▶ [Problem] After locating the line that contains "This screenshot has width=443, height=219." in the data below, set down exactly that line and each one after it through the line that contains "Viewport: 509px width, 290px height.", and nothing more.

▶ [Dataset extract]
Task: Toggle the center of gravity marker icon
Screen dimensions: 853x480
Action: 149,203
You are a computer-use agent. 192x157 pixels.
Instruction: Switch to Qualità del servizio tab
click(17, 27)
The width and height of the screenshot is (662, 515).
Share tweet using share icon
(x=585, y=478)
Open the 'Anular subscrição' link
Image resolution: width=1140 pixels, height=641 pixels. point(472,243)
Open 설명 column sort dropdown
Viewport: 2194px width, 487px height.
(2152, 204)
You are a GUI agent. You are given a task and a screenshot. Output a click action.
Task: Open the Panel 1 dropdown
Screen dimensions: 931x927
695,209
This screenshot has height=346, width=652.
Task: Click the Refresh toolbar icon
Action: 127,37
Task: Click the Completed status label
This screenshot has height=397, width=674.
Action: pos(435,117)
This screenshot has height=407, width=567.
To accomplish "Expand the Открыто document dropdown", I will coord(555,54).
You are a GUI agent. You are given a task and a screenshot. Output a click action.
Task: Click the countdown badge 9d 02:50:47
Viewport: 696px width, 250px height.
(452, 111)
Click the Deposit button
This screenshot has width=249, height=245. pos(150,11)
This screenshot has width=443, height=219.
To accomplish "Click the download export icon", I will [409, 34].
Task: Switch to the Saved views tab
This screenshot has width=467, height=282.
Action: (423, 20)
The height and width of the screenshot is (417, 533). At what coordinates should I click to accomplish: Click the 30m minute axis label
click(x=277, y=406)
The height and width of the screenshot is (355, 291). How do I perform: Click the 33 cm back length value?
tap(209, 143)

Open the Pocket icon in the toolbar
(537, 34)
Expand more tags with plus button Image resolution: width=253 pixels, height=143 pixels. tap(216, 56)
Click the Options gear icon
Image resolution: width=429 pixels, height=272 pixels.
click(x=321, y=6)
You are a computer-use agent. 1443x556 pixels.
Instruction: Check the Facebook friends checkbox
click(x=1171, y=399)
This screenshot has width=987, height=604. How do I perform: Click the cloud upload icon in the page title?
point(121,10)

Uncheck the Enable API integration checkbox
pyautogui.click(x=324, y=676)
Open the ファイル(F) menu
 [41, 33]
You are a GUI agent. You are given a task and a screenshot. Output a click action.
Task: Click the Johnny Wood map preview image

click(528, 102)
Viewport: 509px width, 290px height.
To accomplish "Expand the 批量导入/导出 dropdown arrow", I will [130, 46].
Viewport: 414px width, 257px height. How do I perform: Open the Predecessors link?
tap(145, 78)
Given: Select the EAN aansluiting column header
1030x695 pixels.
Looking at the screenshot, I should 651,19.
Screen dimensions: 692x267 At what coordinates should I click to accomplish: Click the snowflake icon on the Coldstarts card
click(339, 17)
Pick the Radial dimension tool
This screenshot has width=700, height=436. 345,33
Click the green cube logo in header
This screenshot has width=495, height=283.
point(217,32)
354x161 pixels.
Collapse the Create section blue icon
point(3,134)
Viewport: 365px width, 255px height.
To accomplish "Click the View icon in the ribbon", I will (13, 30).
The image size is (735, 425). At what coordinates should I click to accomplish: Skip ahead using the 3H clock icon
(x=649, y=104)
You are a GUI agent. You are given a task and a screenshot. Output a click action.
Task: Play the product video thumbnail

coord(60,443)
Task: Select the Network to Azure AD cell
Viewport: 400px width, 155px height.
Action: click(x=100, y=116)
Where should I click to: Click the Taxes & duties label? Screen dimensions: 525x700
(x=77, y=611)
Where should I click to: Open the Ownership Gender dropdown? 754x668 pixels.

▶ [Solved problem]
This screenshot has width=443, height=219.
To accomplish "Click the download export icon", I will [409, 34].
Task: Switch to the Saved views tab
This screenshot has width=467, height=282.
Action: (423, 20)
The height and width of the screenshot is (417, 533). At what coordinates should I click to accomplish: Click the 30m minute axis label
click(x=277, y=406)
The height and width of the screenshot is (355, 291). How do I perform: Click the 33 cm back length value?
tap(209, 143)

Open the Pocket icon in the toolbar
(537, 34)
Expand more tags with plus button Image resolution: width=253 pixels, height=143 pixels. tap(216, 56)
Click the Options gear icon
Image resolution: width=429 pixels, height=272 pixels.
click(x=321, y=6)
You are a computer-use agent. 1443x556 pixels.
Instruction: Check the Facebook friends checkbox
click(x=1171, y=399)
This screenshot has width=987, height=604. How do I perform: Click the cloud upload icon in the page title?
point(121,10)

Uncheck the Enable API integration checkbox
pyautogui.click(x=324, y=676)
Open the ファイル(F) menu
 [41, 33]
You are a GUI agent. You are given a task and a screenshot. Output a click action.
Task: Click the Johnny Wood map preview image

click(528, 102)
Viewport: 509px width, 290px height.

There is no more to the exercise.